Ad esso ricorse, con entusiasmo, una numerosa e baldanzosa utenza, sia militare che civile. Sebbene ai margini e ben delimitata, questa presenza fu comunque parte del tessuto sociale isolano. Si racconta che alla fine degli anni quaranta, “le signorine della casa”, offrirono alla parrocchia una discreta somma di denaro, rifiutata da don Capula, non potendo la chiesa accettare “l’obolo del peccato”.

Piticchia venne definitivamente chiusa il 27 settembre 1958. Nata nel 1767 con l’occupazione militare piemontese, la comunità maddalenina vide in pochi anni, nei pressi di Cala Gavetta, l’erezione della chiesa e la presenza di prostitute che, da che mondo e mondo, fanno parte del “vettovagliamento ” delle truppe. Esse dovettero aumentare o diminuire di numero, a seconda dell’alterna consistenza della presenza militare, savoiarda e straniera (si pensi alla flotta di Nelson presente in rada agli inizi dell’ottocento) che, unitamente alla costante presenza della balda e godereccia utenza locale, gallurese e corsa, fecero dell’isola “la piccola Parigi” anche in questo senso. Con lo sviluppo della città, agli inizi del nostro secolo, si intensificarono i controlli medici, sia delle autorità militari che di quelle civili. Nel 1925, per motivi igienico – sanitari, venne chiusa dal podestà la casa di tolleranza di via Balbo, gestita da un certo signor Giacomo.

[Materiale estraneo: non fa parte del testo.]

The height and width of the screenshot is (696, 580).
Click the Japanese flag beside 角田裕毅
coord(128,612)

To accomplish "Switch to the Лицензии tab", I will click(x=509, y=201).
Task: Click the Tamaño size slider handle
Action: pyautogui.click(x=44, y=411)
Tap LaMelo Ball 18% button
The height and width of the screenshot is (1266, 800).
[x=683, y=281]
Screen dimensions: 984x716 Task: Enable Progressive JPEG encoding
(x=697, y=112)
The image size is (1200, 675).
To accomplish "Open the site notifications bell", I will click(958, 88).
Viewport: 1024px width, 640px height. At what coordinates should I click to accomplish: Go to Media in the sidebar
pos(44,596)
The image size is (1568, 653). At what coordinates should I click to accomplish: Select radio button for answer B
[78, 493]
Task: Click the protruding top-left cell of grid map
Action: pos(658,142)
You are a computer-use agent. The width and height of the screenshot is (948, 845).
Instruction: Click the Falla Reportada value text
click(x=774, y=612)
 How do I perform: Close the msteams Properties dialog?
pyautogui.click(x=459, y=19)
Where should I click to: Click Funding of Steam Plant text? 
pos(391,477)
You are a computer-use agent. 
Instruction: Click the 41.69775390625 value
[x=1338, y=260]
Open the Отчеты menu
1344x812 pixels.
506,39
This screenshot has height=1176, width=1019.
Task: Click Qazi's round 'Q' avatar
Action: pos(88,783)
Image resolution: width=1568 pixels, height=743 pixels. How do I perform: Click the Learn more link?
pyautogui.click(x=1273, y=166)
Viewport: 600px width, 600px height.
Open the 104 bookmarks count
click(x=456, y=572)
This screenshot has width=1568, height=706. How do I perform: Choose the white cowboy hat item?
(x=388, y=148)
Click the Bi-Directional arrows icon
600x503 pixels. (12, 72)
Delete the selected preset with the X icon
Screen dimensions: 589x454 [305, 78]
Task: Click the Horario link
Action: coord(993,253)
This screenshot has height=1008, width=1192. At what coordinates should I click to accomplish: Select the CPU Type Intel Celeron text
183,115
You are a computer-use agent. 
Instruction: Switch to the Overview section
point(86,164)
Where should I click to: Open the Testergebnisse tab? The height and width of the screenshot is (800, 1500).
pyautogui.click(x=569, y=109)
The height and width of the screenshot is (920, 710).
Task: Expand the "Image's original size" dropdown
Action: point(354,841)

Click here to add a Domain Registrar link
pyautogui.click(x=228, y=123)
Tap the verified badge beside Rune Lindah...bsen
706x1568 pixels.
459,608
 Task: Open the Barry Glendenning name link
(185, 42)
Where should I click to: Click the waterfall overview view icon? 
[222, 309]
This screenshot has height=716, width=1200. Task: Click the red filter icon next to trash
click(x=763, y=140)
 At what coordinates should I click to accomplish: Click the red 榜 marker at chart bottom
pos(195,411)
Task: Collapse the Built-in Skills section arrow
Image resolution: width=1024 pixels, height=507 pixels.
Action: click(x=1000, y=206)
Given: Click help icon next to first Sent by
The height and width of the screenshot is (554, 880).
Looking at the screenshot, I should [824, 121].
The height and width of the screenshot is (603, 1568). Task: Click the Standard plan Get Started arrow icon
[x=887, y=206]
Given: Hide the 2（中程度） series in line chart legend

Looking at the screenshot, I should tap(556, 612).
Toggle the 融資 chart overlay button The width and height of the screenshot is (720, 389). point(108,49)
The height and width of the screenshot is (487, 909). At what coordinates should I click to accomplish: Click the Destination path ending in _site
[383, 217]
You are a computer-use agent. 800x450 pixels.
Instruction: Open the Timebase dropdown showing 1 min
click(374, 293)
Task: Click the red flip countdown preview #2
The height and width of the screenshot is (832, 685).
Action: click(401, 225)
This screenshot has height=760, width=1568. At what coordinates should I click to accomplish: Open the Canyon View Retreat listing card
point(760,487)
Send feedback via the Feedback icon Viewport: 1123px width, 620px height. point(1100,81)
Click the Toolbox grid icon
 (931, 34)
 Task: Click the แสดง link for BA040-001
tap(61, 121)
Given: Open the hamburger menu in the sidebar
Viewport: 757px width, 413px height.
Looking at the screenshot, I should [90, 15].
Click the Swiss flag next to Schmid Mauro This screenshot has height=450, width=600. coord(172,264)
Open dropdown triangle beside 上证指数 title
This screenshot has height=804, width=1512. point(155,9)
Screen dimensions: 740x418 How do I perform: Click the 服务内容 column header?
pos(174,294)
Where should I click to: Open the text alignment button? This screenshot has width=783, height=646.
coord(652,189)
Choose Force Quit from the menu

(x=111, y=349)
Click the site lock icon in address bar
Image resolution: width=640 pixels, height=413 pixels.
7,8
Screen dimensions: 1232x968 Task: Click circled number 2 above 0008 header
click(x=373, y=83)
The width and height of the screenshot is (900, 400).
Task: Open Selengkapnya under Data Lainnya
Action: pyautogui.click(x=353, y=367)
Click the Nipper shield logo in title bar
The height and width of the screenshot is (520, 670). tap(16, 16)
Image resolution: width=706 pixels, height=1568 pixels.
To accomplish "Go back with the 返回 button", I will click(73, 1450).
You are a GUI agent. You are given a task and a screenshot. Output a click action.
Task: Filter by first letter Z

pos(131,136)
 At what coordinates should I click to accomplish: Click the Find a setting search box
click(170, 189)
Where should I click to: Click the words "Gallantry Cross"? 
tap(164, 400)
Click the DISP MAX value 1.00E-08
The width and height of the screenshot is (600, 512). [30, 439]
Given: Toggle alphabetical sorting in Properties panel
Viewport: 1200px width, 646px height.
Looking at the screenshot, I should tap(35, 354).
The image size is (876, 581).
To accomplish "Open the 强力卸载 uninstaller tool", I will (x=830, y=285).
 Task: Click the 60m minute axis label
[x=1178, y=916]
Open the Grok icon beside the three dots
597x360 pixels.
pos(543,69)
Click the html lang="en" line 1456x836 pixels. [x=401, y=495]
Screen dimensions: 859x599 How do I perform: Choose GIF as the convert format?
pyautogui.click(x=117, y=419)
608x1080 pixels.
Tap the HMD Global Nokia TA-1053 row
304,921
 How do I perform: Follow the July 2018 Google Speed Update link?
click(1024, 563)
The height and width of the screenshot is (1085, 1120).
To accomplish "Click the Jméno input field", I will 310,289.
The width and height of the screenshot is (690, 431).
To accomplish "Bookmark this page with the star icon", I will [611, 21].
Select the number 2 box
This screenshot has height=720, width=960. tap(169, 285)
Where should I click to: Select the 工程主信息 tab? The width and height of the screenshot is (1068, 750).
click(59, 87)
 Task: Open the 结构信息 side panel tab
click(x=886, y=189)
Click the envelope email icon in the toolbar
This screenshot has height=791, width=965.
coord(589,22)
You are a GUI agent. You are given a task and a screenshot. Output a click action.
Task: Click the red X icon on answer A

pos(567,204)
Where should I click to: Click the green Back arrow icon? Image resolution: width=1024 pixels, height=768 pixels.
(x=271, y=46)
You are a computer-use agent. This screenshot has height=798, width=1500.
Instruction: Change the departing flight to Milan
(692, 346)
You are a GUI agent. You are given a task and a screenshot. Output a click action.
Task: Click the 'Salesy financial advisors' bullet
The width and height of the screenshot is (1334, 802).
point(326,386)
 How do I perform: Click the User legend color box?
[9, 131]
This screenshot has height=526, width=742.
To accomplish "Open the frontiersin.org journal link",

Altre due erano tuttavia in funzione in via Magnaghi e via Mirabello, per militari. Altre prostitute esercitavano presso le proprie abitazioni (via Cairoli, via Montebello, via Maggior leggiero etc.). E’ del marzo 1927 una relazione al podestà del maresciallo Corona, comandante della locale Stazione dei Reali Carabinieri, con la quale “Risultando a quest’Arma che le sottonotate persone nelle rispettive case do abitazione esercitano abitualmente la prostituzione, pregiomi pregare la S.V. affinché avvalendosi delle facoltà concesse dagli articoli 194 e 195 della nuova legge di P.S., si compiaccia dichiarare d’Ufficio locali di meretricio le case di dette prostitute, diffidando le medesime acchè si attengano strettamente ai nuovi obblighi imposti in materia di meretricio…” La legge Merlin del 1958, come detto, abolì le case chiuse ma non la prostituzione ne tanto meno le prostitute. Anzi, le buttò in strada e senza più controllo. A La Maddalena non giunsero più col Postalino, ogni 15 giorni, per imbarcarsi poi su un calessino appositamente noleggiato, ma con i traghetti, alla spicciolata. Tra indigeni, militari italiani e dal 1972 anche americani, c’era ancora sufficiente lavoro per chi, come spesso accade, esercita la “professione” più per bisogno che per vocazione.

Una partita importantissima 

A fine anni 40’e nei primi anni 50′ gli italiani non avevano ancora scoperto il turismo; faceva eccezione La Maddalena che, complice involontaria l’Ilva, era meta di un turismo domenicale piuttosto …rilevante. Specie quando i biancocelesti giocavano in casa. Molti giovanotti e non pochi ammogliati della vicina Gallura – notevole l’apporto turistico della vicina Palau e da Cannigione – giungevano a La Maddalena per non perdere una “importantissima” partita dell’Ilva. Una volta sull’isola si poteva scoprire che la ragione di tanto affetto per il calcio era una visita, non proprio di cortesia, a madama Carbonetti ed alle sue ragazze. Se rimaneva tempo, alcuni facevano anche una puntata al campo…

La “quindicina” 

Negli anni a cavallo della guerra a La Maddalena si compiva un rituale che poco aveva da invidiare agli arrivi delle ragazze nei ‘Saloon’ del Far West. Lo spettacolo, puntuale, si teneva ogni quindici giorni: le ragazze, giunte per “esercitare” a Forte Piticchia, facevano il giro del paese nelle Carrozze dei cocchieri Fanti e Campana. Il risultato, a quel che raccontano oggi i giovani (di allora), era gradito da quasi metà dei maddalenini (tra i venti e i quarant’anni). L’altro 50 per cento, circa, era composto da donne. Le isolane, ovviamente, non potevano apprezzare i colori vivaci e le penne di struzzo (insieme ad invitanti sorrisi) dalle “signorine”.